I think my schedule is finally done! Here it is:
Monday:
2:30-3:30: translation from English to French
6:15-7:45: Dutch
Tuesday:
11:15-12:15: translation from French to English
6:00-8:00: Vocal ensemble
Wednesday:
9:00-11:00: introduction to cultural anthropology (not every week)
5:00-6:30: French
Thursday:
8:00-11:00: General Linguistics (not every week)
6:30-8:00: Dutch
Friday:
8:00-11:00: Comparative Linguistics (not every week)
plus 7:00-10:00: rehearsal for the Maîtrise de la Cathédrale (cathedral choir)
So essentially, those weeks when I have every class I have 17.5 hours on campus, plus 3 hours of Maîtrise practice. Most weeks I have fewer hours. So this is the lightest course load I've ever had in my life, and yet I can't make it any heavier: all of the other languages I could take conflict, I'm in every linguistics course they have, all of the useful math classes are Thursday morning, and the sociology classes either conflict or are already a third over. It's weird.
Mnemonic Devices!
In French, translation to French is called "version" and translation to English (or whatever other language) is called "thème." We anglophone exchange students came up with a clever way to remember which is which. Thème is to English, Version is vers le français. We've had fun sharing our various mnemonic devices with each other. Unfortunately, the celsius poem I learned in Russia doesn't translate well into Fahrenheit. The general poem goes:
"Under ten is cold, ten to twenty is not. Twenty to thirty is pleasant, thirty and over is hot."

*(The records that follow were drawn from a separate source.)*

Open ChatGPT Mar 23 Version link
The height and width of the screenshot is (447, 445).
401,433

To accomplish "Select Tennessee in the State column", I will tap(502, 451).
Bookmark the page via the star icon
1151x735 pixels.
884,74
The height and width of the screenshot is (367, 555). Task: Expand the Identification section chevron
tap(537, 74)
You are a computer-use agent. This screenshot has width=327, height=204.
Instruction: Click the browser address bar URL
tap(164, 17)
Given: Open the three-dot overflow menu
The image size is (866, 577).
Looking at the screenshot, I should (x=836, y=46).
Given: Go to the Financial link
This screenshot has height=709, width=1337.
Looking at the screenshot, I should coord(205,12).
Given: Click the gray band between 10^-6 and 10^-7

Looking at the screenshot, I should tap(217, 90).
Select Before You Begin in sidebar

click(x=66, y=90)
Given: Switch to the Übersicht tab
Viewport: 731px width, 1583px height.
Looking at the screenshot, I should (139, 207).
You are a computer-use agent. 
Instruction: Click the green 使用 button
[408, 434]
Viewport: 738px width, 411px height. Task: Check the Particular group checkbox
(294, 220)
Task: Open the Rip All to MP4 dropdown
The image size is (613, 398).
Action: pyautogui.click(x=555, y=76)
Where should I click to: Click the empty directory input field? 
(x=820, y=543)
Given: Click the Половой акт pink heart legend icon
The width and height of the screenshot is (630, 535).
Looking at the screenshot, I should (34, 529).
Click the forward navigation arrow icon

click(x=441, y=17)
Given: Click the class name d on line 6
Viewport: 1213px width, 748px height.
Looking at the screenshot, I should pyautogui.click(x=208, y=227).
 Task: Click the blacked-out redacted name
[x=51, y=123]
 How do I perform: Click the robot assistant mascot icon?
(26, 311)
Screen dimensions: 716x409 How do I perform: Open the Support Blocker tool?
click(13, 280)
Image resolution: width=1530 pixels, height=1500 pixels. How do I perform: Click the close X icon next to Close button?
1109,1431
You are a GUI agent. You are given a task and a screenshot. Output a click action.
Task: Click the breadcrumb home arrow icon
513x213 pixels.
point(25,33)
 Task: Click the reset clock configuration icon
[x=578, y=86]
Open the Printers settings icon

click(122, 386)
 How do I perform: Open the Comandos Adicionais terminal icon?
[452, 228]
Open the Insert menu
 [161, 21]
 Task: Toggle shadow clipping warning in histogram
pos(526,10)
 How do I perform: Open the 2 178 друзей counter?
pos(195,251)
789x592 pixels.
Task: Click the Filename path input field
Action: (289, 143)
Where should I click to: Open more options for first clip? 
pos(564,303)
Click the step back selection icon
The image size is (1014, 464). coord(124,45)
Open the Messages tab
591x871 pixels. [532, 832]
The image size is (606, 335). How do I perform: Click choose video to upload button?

You can change around the numbers and adjectives a bit to fit what climate you're in. In Siberia, we liked,
"Under negative forty is cold, negative forty to negative twenty is really cold too. Negative twenty to zero is still freezing, zero and over is not." [Positive temperatures in general could be considered warm.]
Fahrenheit just doesn't give such nice round numbers, in either version of the poem.